[[ The data open ]]
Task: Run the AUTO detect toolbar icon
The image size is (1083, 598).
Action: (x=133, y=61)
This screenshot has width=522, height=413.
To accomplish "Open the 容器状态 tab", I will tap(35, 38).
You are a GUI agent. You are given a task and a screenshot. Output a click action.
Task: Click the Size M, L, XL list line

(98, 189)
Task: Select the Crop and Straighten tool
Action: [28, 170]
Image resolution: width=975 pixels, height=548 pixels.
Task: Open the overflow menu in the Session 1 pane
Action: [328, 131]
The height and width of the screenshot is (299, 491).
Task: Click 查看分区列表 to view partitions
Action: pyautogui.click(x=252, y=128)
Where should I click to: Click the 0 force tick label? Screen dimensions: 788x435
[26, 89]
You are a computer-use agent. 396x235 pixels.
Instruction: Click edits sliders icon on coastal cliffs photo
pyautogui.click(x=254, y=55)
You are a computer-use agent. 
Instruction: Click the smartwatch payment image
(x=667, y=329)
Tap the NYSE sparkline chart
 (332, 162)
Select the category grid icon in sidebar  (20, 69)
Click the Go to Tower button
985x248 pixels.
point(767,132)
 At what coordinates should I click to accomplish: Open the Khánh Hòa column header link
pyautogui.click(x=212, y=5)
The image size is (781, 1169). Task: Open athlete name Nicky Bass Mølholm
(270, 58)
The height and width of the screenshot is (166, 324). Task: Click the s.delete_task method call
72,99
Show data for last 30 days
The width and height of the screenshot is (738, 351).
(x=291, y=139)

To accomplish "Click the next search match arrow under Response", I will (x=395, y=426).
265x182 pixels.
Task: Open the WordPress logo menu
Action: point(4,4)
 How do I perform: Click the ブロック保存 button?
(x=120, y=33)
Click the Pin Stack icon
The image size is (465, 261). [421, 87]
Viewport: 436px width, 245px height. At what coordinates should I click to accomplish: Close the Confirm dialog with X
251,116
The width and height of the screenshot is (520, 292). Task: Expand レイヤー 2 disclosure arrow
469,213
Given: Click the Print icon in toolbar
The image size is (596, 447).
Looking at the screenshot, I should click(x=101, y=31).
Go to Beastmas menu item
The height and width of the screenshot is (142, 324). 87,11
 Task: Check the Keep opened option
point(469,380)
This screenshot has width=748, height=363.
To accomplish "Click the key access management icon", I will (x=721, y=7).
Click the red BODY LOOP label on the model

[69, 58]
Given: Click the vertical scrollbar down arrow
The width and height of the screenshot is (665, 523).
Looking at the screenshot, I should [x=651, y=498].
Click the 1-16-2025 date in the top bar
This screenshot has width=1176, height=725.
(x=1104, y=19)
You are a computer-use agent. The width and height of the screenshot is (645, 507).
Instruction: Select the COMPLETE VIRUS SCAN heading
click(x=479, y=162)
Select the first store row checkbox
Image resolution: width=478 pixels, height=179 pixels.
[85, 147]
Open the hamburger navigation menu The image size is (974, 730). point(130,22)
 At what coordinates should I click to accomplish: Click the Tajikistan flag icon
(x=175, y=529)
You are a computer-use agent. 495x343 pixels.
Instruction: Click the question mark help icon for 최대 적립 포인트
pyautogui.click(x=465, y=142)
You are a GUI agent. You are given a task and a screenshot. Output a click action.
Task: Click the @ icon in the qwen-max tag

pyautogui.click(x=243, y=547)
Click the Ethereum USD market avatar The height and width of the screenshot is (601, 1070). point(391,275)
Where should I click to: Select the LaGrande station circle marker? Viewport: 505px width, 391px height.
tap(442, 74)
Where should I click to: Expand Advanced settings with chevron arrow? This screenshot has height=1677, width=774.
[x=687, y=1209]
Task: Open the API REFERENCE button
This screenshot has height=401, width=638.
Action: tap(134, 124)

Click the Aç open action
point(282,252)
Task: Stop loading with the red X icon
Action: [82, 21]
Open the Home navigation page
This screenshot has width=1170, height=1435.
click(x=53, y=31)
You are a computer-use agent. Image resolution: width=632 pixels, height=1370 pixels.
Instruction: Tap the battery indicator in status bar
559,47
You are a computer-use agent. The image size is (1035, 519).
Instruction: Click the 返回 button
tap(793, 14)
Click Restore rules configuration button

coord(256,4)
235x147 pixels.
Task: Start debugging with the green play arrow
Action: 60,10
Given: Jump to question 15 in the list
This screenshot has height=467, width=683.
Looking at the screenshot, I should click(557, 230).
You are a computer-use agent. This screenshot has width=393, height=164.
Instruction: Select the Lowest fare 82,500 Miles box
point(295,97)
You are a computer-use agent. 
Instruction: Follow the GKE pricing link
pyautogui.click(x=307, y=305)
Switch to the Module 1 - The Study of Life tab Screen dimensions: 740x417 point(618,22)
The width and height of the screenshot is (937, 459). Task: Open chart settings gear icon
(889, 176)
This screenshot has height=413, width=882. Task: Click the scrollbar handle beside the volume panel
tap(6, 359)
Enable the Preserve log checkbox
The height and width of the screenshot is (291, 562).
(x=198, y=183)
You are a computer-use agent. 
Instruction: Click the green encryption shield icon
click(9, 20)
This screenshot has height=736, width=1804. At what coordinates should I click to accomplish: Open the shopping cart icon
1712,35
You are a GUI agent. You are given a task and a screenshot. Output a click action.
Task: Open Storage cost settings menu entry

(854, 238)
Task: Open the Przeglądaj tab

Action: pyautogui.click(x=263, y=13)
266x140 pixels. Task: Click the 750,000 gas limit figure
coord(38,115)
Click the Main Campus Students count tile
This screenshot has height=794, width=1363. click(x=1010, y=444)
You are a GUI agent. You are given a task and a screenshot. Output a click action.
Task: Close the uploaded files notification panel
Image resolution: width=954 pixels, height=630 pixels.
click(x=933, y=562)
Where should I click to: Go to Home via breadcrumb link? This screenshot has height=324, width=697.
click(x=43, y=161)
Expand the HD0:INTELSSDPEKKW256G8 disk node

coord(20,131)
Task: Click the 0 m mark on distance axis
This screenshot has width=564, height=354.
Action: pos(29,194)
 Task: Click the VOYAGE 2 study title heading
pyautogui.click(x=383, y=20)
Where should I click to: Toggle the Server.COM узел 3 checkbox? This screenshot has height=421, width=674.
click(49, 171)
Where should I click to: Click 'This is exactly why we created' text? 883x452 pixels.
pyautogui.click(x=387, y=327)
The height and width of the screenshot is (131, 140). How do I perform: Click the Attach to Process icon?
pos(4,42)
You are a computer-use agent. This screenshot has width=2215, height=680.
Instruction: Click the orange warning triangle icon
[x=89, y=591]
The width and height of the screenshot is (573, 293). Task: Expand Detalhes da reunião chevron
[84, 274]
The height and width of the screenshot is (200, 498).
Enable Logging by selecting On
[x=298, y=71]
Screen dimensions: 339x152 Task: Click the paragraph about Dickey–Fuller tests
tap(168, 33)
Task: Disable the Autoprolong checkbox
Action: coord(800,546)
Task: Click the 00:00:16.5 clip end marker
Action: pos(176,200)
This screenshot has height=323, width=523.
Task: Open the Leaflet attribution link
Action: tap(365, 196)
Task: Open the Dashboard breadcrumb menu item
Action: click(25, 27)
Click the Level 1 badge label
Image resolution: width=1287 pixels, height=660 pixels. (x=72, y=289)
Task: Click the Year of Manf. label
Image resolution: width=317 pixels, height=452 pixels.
[[ The data closed ]]
_Problem to work on:_
Output each entry exactly. Leave none out.

_Problem solution:_
Task: Run the AUTO detect toolbar icon
The image size is (1083, 598).
Action: (x=133, y=61)
This screenshot has width=522, height=413.
To accomplish "Open the 容器状态 tab", I will tap(35, 38).
You are a GUI agent. You are given a task and a screenshot. Output a click action.
Task: Click the Size M, L, XL list line

(98, 189)
Task: Select the Crop and Straighten tool
Action: [28, 170]
Image resolution: width=975 pixels, height=548 pixels.
Task: Open the overflow menu in the Session 1 pane
Action: [328, 131]
The height and width of the screenshot is (299, 491).
Task: Click 查看分区列表 to view partitions
Action: pyautogui.click(x=252, y=128)
Where should I click to: Click the 0 force tick label? Screen dimensions: 788x435
[26, 89]
You are a computer-use agent. 396x235 pixels.
Instruction: Click edits sliders icon on coastal cliffs photo
pyautogui.click(x=254, y=55)
You are a computer-use agent. 
Instruction: Click the smartwatch payment image
(x=667, y=329)
Tap the NYSE sparkline chart
 (332, 162)
Select the category grid icon in sidebar  (20, 69)
Click the Go to Tower button
985x248 pixels.
point(767,132)
 At what coordinates should I click to accomplish: Open the Khánh Hòa column header link
pyautogui.click(x=212, y=5)
The image size is (781, 1169). Task: Open athlete name Nicky Bass Mølholm
(270, 58)
The height and width of the screenshot is (166, 324). Task: Click the s.delete_task method call
72,99
Show data for last 30 days
The width and height of the screenshot is (738, 351).
(x=291, y=139)

To accomplish "Click the next search match arrow under Response", I will (x=395, y=426).
265x182 pixels.
Task: Open the WordPress logo menu
Action: point(4,4)
 How do I perform: Click the ブロック保存 button?
(x=120, y=33)
Click the Pin Stack icon
The image size is (465, 261). [421, 87]
Viewport: 436px width, 245px height. At what coordinates should I click to accomplish: Close the Confirm dialog with X
251,116
The width and height of the screenshot is (520, 292). Task: Expand レイヤー 2 disclosure arrow
469,213
Given: Click the Print icon in toolbar
The image size is (596, 447).
Looking at the screenshot, I should click(x=101, y=31).
Go to Beastmas menu item
The height and width of the screenshot is (142, 324). 87,11
 Task: Check the Keep opened option
point(469,380)
This screenshot has width=748, height=363.
To accomplish "Click the key access management icon", I will (x=721, y=7).
Click the red BODY LOOP label on the model

[69, 58]
Given: Click the vertical scrollbar down arrow
The width and height of the screenshot is (665, 523).
Looking at the screenshot, I should [x=651, y=498].
Click the 1-16-2025 date in the top bar
This screenshot has width=1176, height=725.
(x=1104, y=19)
You are a computer-use agent. The width and height of the screenshot is (645, 507).
Instruction: Select the COMPLETE VIRUS SCAN heading
click(x=479, y=162)
Select the first store row checkbox
Image resolution: width=478 pixels, height=179 pixels.
[85, 147]
Open the hamburger navigation menu The image size is (974, 730). point(130,22)
 At what coordinates should I click to accomplish: Click the Tajikistan flag icon
(x=175, y=529)
You are a computer-use agent. 495x343 pixels.
Instruction: Click the question mark help icon for 최대 적립 포인트
pyautogui.click(x=465, y=142)
You are a GUI agent. You are given a task and a screenshot. Output a click action.
Task: Click the @ icon in the qwen-max tag

pyautogui.click(x=243, y=547)
Click the Ethereum USD market avatar The height and width of the screenshot is (601, 1070). point(391,275)
Where should I click to: Select the LaGrande station circle marker? Viewport: 505px width, 391px height.
tap(442, 74)
Where should I click to: Expand Advanced settings with chevron arrow? This screenshot has height=1677, width=774.
[x=687, y=1209]
Task: Open the API REFERENCE button
This screenshot has height=401, width=638.
Action: tap(134, 124)

Click the Aç open action
point(282,252)
Task: Stop loading with the red X icon
Action: [82, 21]
Open the Home navigation page
This screenshot has width=1170, height=1435.
click(x=53, y=31)
You are a computer-use agent. Image resolution: width=632 pixels, height=1370 pixels.
Instruction: Tap the battery indicator in status bar
559,47
You are a computer-use agent. The image size is (1035, 519).
Instruction: Click the 返回 button
tap(793, 14)
Click Restore rules configuration button

coord(256,4)
235x147 pixels.
Task: Start debugging with the green play arrow
Action: 60,10
Given: Jump to question 15 in the list
This screenshot has height=467, width=683.
Looking at the screenshot, I should click(557, 230).
You are a computer-use agent. This screenshot has width=393, height=164.
Instruction: Select the Lowest fare 82,500 Miles box
point(295,97)
You are a computer-use agent. 
Instruction: Follow the GKE pricing link
pyautogui.click(x=307, y=305)
Switch to the Module 1 - The Study of Life tab Screen dimensions: 740x417 point(618,22)
The width and height of the screenshot is (937, 459). Task: Open chart settings gear icon
(889, 176)
This screenshot has height=413, width=882. Task: Click the scrollbar handle beside the volume panel
tap(6, 359)
Enable the Preserve log checkbox
The height and width of the screenshot is (291, 562).
(x=198, y=183)
You are a computer-use agent. 
Instruction: Click the green encryption shield icon
click(9, 20)
This screenshot has height=736, width=1804. At what coordinates should I click to accomplish: Open the shopping cart icon
1712,35
You are a GUI agent. You are given a task and a screenshot. Output a click action.
Task: Open Storage cost settings menu entry

(854, 238)
Task: Open the Przeglądaj tab

Action: pyautogui.click(x=263, y=13)
266x140 pixels. Task: Click the 750,000 gas limit figure
coord(38,115)
Click the Main Campus Students count tile
This screenshot has height=794, width=1363. click(x=1010, y=444)
You are a GUI agent. You are given a task and a screenshot. Output a click action.
Task: Close the uploaded files notification panel
Image resolution: width=954 pixels, height=630 pixels.
click(x=933, y=562)
Where should I click to: Go to Home via breadcrumb link? This screenshot has height=324, width=697.
click(x=43, y=161)
Expand the HD0:INTELSSDPEKKW256G8 disk node

coord(20,131)
Task: Click the 0 m mark on distance axis
This screenshot has width=564, height=354.
Action: pos(29,194)
 Task: Click the VOYAGE 2 study title heading
pyautogui.click(x=383, y=20)
Where should I click to: Toggle the Server.COM узел 3 checkbox? This screenshot has height=421, width=674.
click(49, 171)
Where should I click to: Click 'This is exactly why we created' text? 883x452 pixels.
pyautogui.click(x=387, y=327)
The height and width of the screenshot is (131, 140). How do I perform: Click the Attach to Process icon?
pos(4,42)
You are a computer-use agent. This screenshot has width=2215, height=680.
Instruction: Click the orange warning triangle icon
[x=89, y=591]
The width and height of the screenshot is (573, 293). Task: Expand Detalhes da reunião chevron
[84, 274]
The height and width of the screenshot is (200, 498).
Enable Logging by selecting On
[x=298, y=71]
Screen dimensions: 339x152 Task: Click the paragraph about Dickey–Fuller tests
tap(168, 33)
Task: Disable the Autoprolong checkbox
Action: coord(800,546)
Task: Click the 00:00:16.5 clip end marker
Action: pos(176,200)
This screenshot has height=323, width=523.
Task: Open the Leaflet attribution link
Action: tap(365, 196)
Task: Open the Dashboard breadcrumb menu item
Action: click(25, 27)
Click the Level 1 badge label
Image resolution: width=1287 pixels, height=660 pixels. (x=72, y=289)
Task: Click the Year of Manf. label
Image resolution: width=317 pixels, height=452 pixels.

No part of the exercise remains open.